私たちの目標は、アルツハイマー病の病因を媒介する分子および細胞メカニズムを決定し、治療および診断の機会を明らかにすることです。現在、アルツハイマー病の発症と発症に関与する分子経路とメカニズムは十分に理解されていません。これは、マウスモデルやその他のin vitroアルツハイマー病モデルが、アルツハイマー病の発症に不可欠な独自のヒト生物学を再現できていないためです。

私たちは、アルツハイマー病、認知症、その他の神経変性に関連する脳血管病変の研究に適用できる血液脳関門のin vitroモデルを開発しました。このモデルは、アルツハイマー病の最も強い危険因子であるAPOE4が、寄生虫特異的な経路を介して部分的に作用し、病原性アミロイド負荷を増加させることを示すために採用されています人工多能性幹細胞を使用して、病気の病態学や薬物スクリーニングの調査に使用できるヒト脳組織をin vitroで構築できます。このようなin vitro血液脳関門モデルは、パーソナライズされた治療および診断アプローチを可能にします。

当社の3D in vitro血液脳関門モデルは、血管管の形成やアストロサイト末足の血管系との局在化など、生理学的に関連性のある相互作用を示しています。

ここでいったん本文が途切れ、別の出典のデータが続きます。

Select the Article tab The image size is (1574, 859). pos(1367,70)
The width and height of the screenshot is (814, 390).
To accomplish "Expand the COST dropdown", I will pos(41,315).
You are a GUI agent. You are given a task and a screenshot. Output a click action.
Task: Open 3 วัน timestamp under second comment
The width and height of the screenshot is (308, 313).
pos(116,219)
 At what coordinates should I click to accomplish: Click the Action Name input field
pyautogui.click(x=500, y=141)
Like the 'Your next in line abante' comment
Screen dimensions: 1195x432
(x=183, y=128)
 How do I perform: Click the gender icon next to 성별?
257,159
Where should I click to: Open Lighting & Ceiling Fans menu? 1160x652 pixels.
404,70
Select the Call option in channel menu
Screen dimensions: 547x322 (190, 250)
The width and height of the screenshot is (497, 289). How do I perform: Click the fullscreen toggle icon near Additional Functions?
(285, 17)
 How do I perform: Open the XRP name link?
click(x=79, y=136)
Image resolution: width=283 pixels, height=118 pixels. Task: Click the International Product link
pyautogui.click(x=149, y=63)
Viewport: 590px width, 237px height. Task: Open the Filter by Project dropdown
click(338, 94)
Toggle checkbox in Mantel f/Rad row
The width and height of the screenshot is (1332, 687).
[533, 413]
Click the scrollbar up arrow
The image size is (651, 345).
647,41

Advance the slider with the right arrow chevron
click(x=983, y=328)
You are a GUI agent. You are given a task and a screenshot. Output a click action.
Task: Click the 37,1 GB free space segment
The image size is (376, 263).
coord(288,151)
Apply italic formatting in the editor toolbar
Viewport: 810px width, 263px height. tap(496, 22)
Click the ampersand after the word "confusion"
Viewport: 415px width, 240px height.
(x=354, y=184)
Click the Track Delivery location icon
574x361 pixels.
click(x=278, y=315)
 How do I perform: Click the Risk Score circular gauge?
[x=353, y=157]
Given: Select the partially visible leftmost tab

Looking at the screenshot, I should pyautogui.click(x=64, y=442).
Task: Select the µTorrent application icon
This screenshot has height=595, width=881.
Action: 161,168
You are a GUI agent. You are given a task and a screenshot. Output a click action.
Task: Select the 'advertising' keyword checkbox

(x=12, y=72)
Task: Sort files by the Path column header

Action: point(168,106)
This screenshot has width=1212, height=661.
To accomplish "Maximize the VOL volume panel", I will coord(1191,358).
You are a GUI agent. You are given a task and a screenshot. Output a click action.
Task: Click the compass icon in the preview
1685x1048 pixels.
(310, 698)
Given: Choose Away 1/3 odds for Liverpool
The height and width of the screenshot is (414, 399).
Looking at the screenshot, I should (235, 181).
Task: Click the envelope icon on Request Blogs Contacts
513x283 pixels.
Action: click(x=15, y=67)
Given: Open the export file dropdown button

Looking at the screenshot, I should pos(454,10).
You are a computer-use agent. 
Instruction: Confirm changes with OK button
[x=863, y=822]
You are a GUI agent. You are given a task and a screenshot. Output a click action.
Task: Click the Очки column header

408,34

また、アミロイド病理学を含む疾患関連の表現型をモデル化することもできます。最後に、患者由来の人工多能性幹細胞の使用により、任意の所望の遺伝的背景の研究が可能になります。

我々は、in vitro血液脳関門モデルを用いて、病態的脳血管アミロイド蓄積を媒介する経路を発見しました。これにより、高齢のAPOE4マウスでこの病態を逆転させることができる治療戦略を模索し、現在追跡調査を行っています。